Some residues may subsequently burn in air to give
more energy (393.51 kJ per mole of carbon,
241.826 kJ per mole of hydrogen gas,
282.98 kJ per mole of CO).
The total heat
of combustion of TNT is thus about 3305 kJ/mol, which
translates into 3½ of the above tons of energy
for 1000 kg of TNT (227.13 g/mol)...
What's wrong?
Well, to optimize the energy of the initial blast, an oxidizer
(ammonium nitrate = AN) must be added to TNT
to form a balanced high explosive, called amatol.
The optimal proportion for a given total weight is 78.7% AN and 21.3% TNT,
matching the stoichiometry of the following reaction.
(A slight excess of AN seems better for dynamic reasons,
so the usual mix is 80/20.)
This yields 1.0174 tons of energy when 1000 kg of the mix are detonated,
which justifies quantitatively the term "ton of TNT "
commonly used for the above ton of energy,
although "ton of amatol" would have been more proper...
Other types of "tons" are used to measure energy in a more peaceful context:
Burning a ton of crude oil releases
about 10 times as much energy as exploding a ton of TNT/amatol.

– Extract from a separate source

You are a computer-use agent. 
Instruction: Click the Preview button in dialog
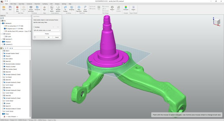pos(47,34)
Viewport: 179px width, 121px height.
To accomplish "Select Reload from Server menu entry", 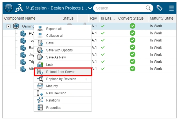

On the other hand, the best grade of coal (anthracite) is supposed
to be about 30% less efficient than oil.
Burning pure carbon completely into carbon dioxide would
release about 393.51 kJ/mol, which is more than 7800 cal/g
(a mole of carbon is 12 g).
However, actual coal can be much less efficient;
see below.
This gave rise to two other "ton" units for measuring energy,
the ton oil equivalent (toe) and the ton coal equivalent (tce):
1 tce = 0.7 toe.
Both refer to metric tons (1000 kg) but, unlike the ton of TNT,
they are usually defined as round multiples of the IT calorie
(International Steam Table calorie
of exactly 4.1868 J instead of 4.184 J):
1 tce = 29 307 600 000 J
1 toe = 41 868 000 000 J
Natural gas is an important source of energy as well, so that the toe has also
been given the following equivalences in term of gas quantities,
using the different units of measurement preferred in various regions of the Globe
(these values are, unfortunately, slightly incompatible with each other
and with the above):
USA : 42900 cubic feet (about 1214.8 cubic meters).
Europe : 1270 cubic meters.
Japan : 0.855 metric tons of LNG ("Liquefied Natural Gas").

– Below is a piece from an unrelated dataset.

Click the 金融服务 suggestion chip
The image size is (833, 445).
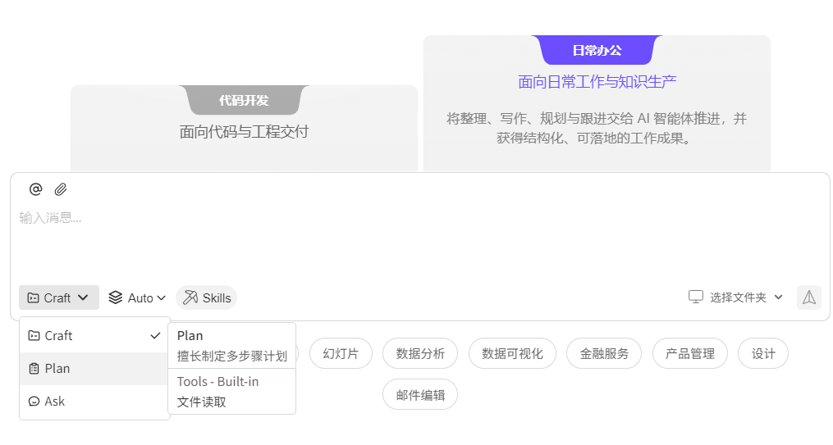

Now, the ton of refrigeration
or ton of cooling is a unit of power
(which can't be compared with any of the above units of energy).
It was first defined as the power released by a ton (2000 lb) of water when it freezes
in one day (86400 seconds) or, conversely,
the power absorbed by a ton of ice which melts in a day.
This would be about 3502.6 W (watts),
but the ton of cooling is now conventionally defined as
exactly 12000 Btu/h (about 3516.852842 W),
based on the rounded value of 144 Btu/lb for the latent heat of fusion of water.
In the United Sates,
air conditioning units
are now rated using the Btu of cooling, which is a unit of power simply
equal to a Btu per hour
(about 0.293 W, more precisely 0.2930710701722222...W).
The labeling of A/C units is in terms of thousands of Btu [per hour]
(typically: 024, 030, 036, 042, 048, or 060), but
betrays its origin in terms of tons of cooling
(2, 2½, 3, 3½, 4, or 5 tons of refrigeration).
The electrical energy fed to the motor of an A/C unit may allow the transfer of a greater
energy "uphill", from cold to hot.
The ratio of these two energies is called the coefficient of performance (COP),
which is normally much more than 100%.
This would be clear if refrigeration and electrical powers were both expressed
in the same units (W/W), but this fact is obscured in the US,
where the so-called EER (Energy Efficiency Ratio) is used instead:
An EER of 10 means 10 Btu/h/W,
(a COP of about 2.93 W/W, or 293%).
An EER of 15 is 439.6%.
Last, and probably least, we're told that the "ton" is also an informal
British unit of speed equal to 100 mph (160.9344 km/h or 44.704 m/s).
[Colloquially, in the UK, a ton can be 100 times
as large as any commonly understood unit.]